Greatest confidence in substantive boundary layer moistening still
appears across portions of the eastern Gulf states into the south
Atlantic Coast states. Vigorous convective development may be
ongoing at 12Z Wednesday inland of the northeast Gulf coast, in
response to destabilization associated with the moistening, and
large-scale ascent associated with low-level warm advection. Models
are suggestive that forcing for this activity will be aided by a
high-level subtropical speed maximum, which may contribute to an
increase in coverage through the day, within the northeastward
advecting plume of richer precipitable water content.

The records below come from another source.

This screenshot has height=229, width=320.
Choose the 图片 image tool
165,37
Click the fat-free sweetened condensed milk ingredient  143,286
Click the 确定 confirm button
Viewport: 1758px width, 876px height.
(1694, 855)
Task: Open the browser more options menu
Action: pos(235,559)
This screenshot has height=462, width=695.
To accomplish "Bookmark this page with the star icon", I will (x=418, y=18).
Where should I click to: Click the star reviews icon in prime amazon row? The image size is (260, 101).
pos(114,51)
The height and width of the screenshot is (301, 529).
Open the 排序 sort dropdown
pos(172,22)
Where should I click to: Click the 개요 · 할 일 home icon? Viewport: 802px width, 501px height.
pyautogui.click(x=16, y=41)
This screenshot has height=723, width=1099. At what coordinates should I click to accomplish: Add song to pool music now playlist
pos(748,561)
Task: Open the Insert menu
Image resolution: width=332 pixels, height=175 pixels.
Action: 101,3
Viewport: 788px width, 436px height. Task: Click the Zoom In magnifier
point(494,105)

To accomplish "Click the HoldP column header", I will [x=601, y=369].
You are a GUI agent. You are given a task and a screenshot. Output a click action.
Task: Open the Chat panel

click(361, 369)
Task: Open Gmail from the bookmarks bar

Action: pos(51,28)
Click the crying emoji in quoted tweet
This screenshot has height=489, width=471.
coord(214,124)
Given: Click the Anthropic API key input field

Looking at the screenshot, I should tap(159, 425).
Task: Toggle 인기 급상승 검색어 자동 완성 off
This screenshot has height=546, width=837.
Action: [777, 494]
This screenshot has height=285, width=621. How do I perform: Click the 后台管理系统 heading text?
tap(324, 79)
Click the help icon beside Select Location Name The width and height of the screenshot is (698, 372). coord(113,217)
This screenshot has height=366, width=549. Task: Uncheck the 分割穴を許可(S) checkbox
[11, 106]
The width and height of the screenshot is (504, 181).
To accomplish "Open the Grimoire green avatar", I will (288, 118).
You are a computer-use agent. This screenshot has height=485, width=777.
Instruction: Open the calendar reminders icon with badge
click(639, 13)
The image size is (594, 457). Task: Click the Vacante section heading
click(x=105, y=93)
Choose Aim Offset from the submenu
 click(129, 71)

In the presence of at least modestly steep mid-level lapse rates,
and wind profiles becoming characterized by strong deep layer shear
and sizable low-level hodographs, considerable organized severe
weather potential appears to exist. This is expected to include
discrete supercells accompanied by the risk for large hail and
tornadoes. In the wake of initial convective development expected
to spread northward across and to the lee of the southern
Appalachians during the day, guidance suggests new discrete storm
development is possible within a low-level confluence zone across
southern/eastern Alabama into western Georgia, with the environment
ahead of this activity possibly becoming conducive to long-lived
supercells with potential for strong tornadoes.
Additional pre-frontal storm development is also possible to the
west of this activity Wednesday afternoon into Wednesday evening.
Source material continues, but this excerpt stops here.